O grande ogro, agora mais calmo, olhava desconfiado para a entrada da caverna. Deu alguns passos para trás, mancando, e agachou para pegar sua clava. Os orcos permaneciam olhando de longe, apavorados. A criatura parecia inquieta, andava de um lado para o outro arrastando a perna ferida, olhava para nós do outro lado do portal com fogo e ódio nos olhos negros e profundos..

- Então podemos ficar presos aqui dentro dessa caverna até morrer de fome? – perguntou Ramos.

- Exatamente meu amigo – disse Norman largando o meu braço e indo até o fundo da caverna – Não adianta desespero. Podemos ficar e morrer de fome ou arriscar e entrar no portal – disse ele pegando sua bolsa no chão e guardando seus pertences, como se estivesse pronto para sair da caverna.

- E se você tentasse parar o portal, do mesmo jeito que parou a chuva? – perguntei a Norman

- Eu não posso, é impossível – disse Norman desconversando – Teremos que atravessar o portal, é o único jeito.

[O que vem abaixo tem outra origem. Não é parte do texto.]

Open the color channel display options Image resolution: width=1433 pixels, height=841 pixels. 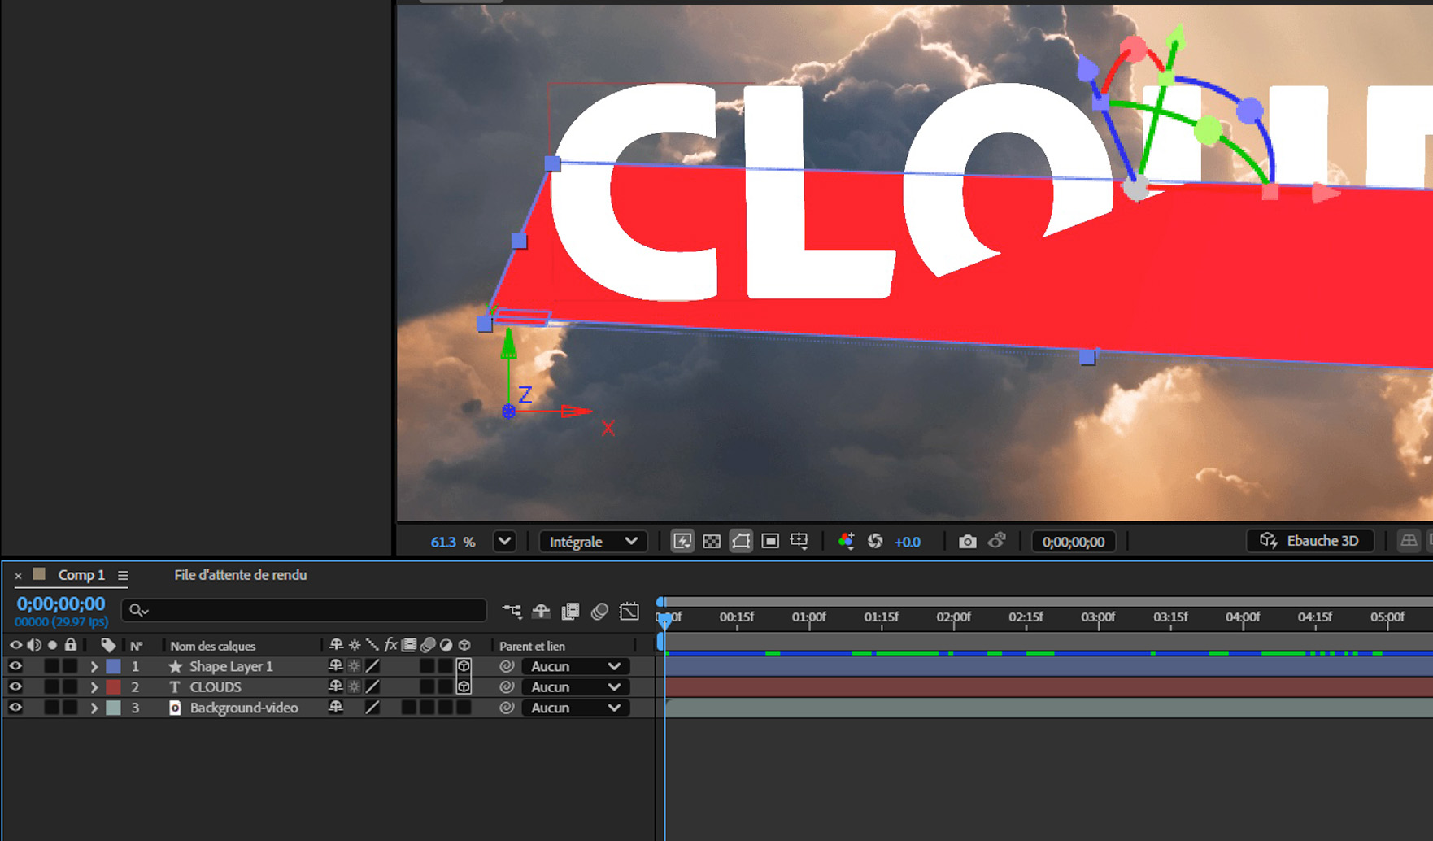(846, 542)
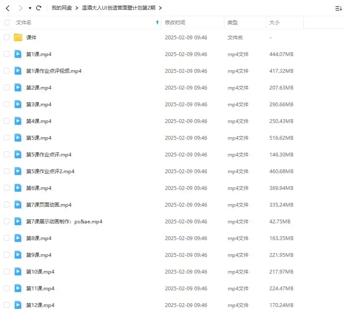Open the dropdown caret next to forward arrow

point(29,8)
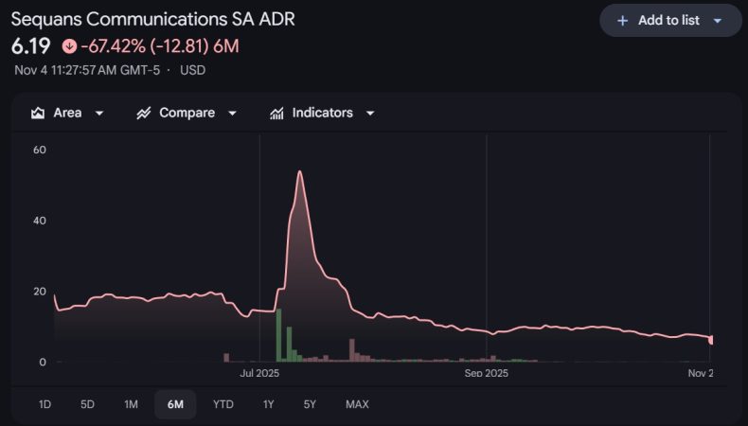Screen dimensions: 748x426
Task: Click the red down-arrow price change icon
Action: tap(69, 45)
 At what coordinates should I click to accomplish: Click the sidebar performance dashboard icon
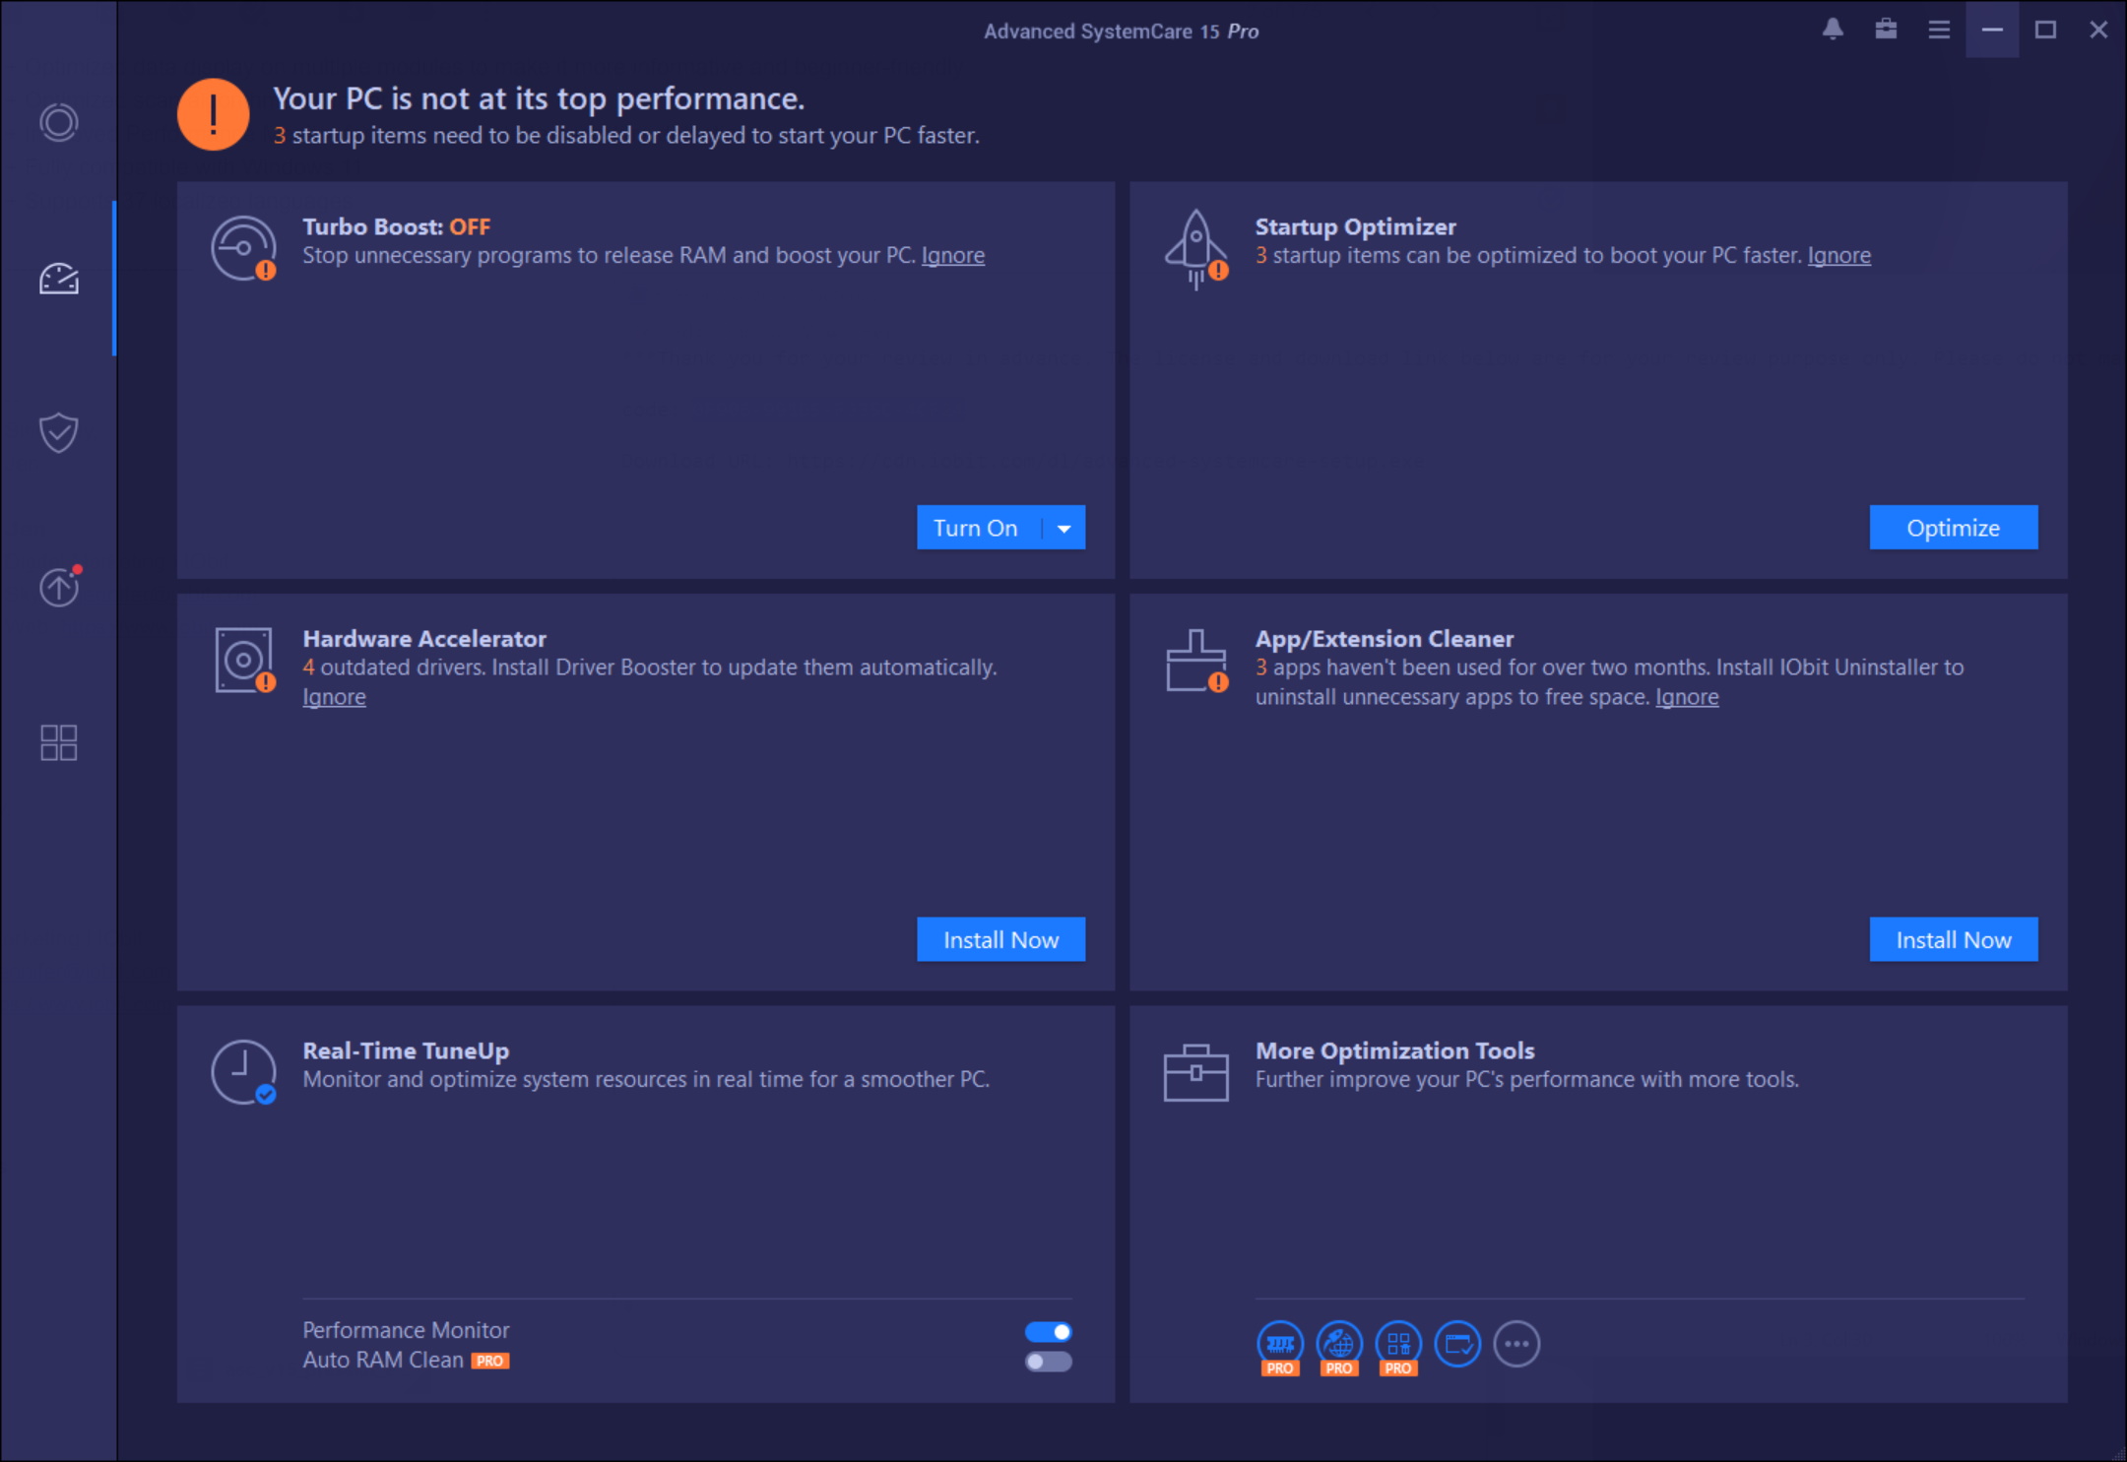coord(56,278)
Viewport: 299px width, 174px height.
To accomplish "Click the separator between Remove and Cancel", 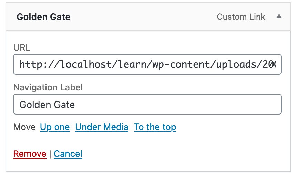I will point(50,154).
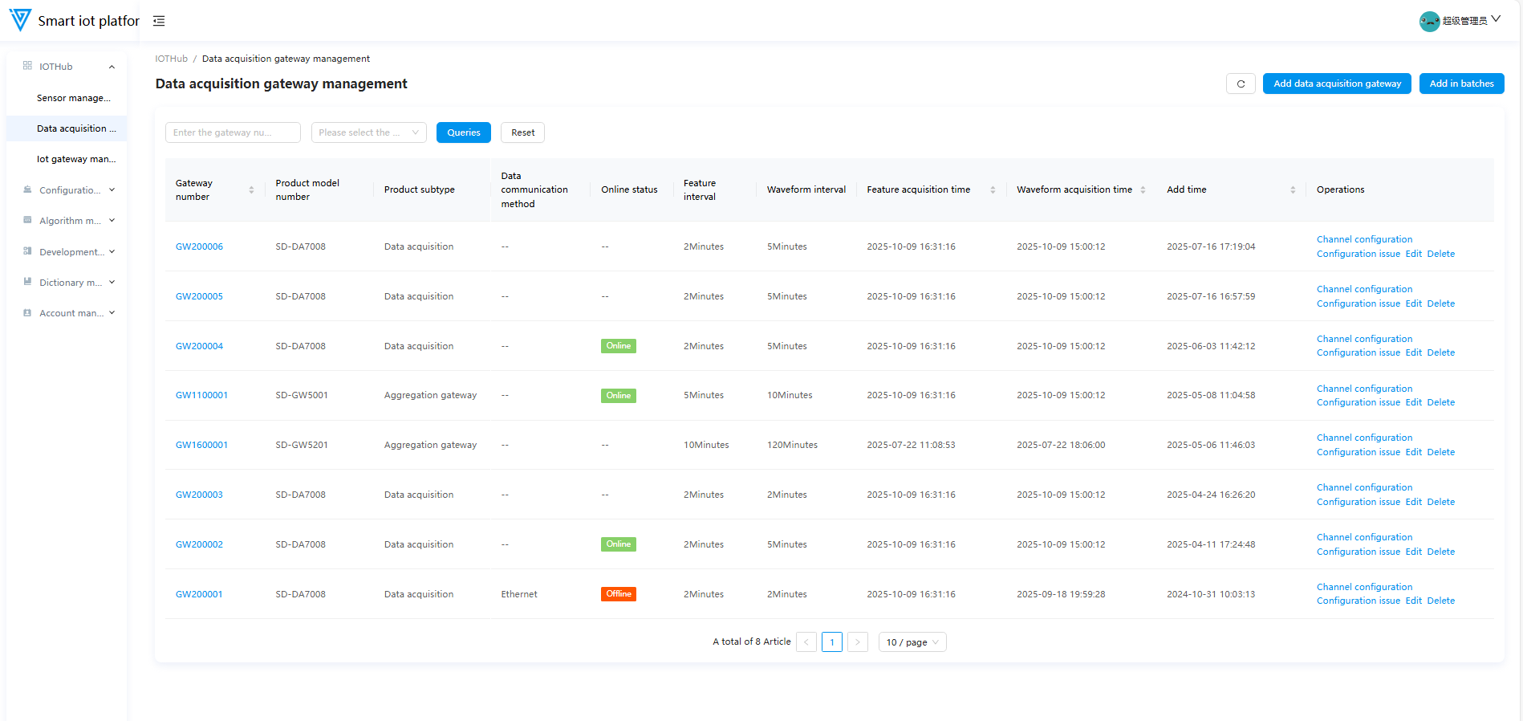Click the user avatar icon
The width and height of the screenshot is (1523, 721).
(x=1428, y=21)
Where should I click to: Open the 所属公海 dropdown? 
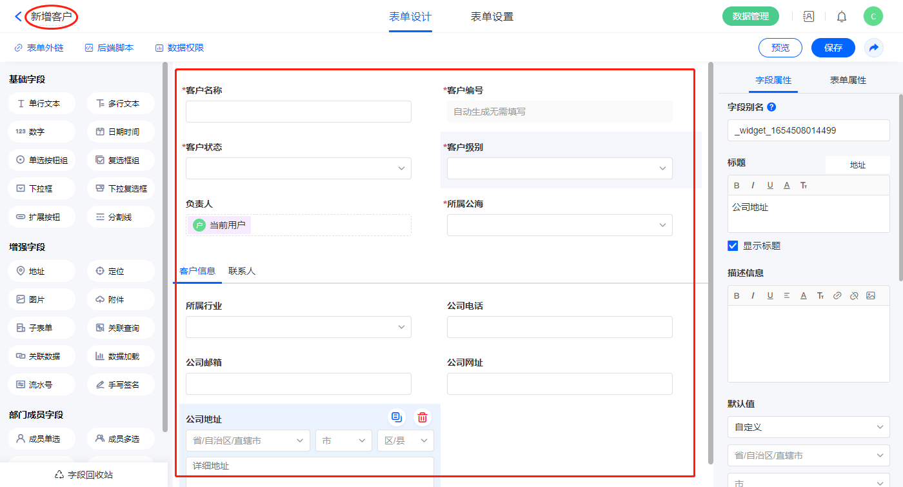(559, 225)
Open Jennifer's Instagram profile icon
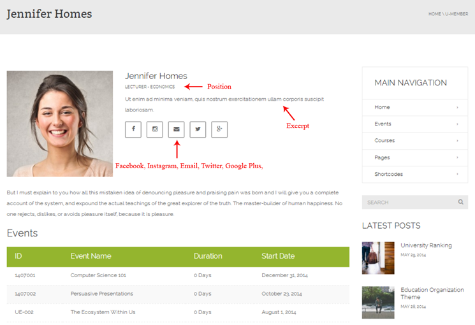This screenshot has width=475, height=325. pos(155,129)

De repente, um grito de fúria do lado de fora da caverna. Olhei e fiquei surpreendido com o que vi. O ogro estava correndo com sua clava na mão na direção do portal. Seu grito era assustador. Voltei a posicionar meu escudo. Ramos agora estava atrás de mim, pronto para acertá-lo caso ultrapassasse o portal. A expressão de ódio em seu rosto era mais nítida a cada passo em nossa direção. Nunca vi uma criatura tão sádica e sanguinária quanto aquele monstro. Ele preparou o golpe, disparou contra a entrada da caverna ainda correndo e sumiu no portal. Seu grito ainda ecoava na caverna, mas ele tinha desaparecido. Olhei para trás e vi que Lia e Ramos se entreolhavam sem entender direito o que tinha acontecido. Norman estava encolhido atrás de Ramos, olhando curiosamente a cena.

- O que aconteceu Norman? – perguntei

- Ele foi para algum lugar, vamos nos apressar! – disse Norman apontando para o portal. Ele nitidamente estava com muita vontade de entrar no portal, mas não queria ir sozinho – Você não quer se vingar dele Arthas? – disse o mago olhando para mim – Vamos pegá-lo!

- Vou matá-lo, nem que tenha que ir ao inferno atrás dele! – gritei e corri em direção ao portal. Ainda tive tempo para me esquivar da mão de Ramos que tentava me impedir. À medida que me aproximava, via meu reflexo mais nitidamente naquela parede de água flutuante. Fechei os olhos antes do contato e então não vi mais nada.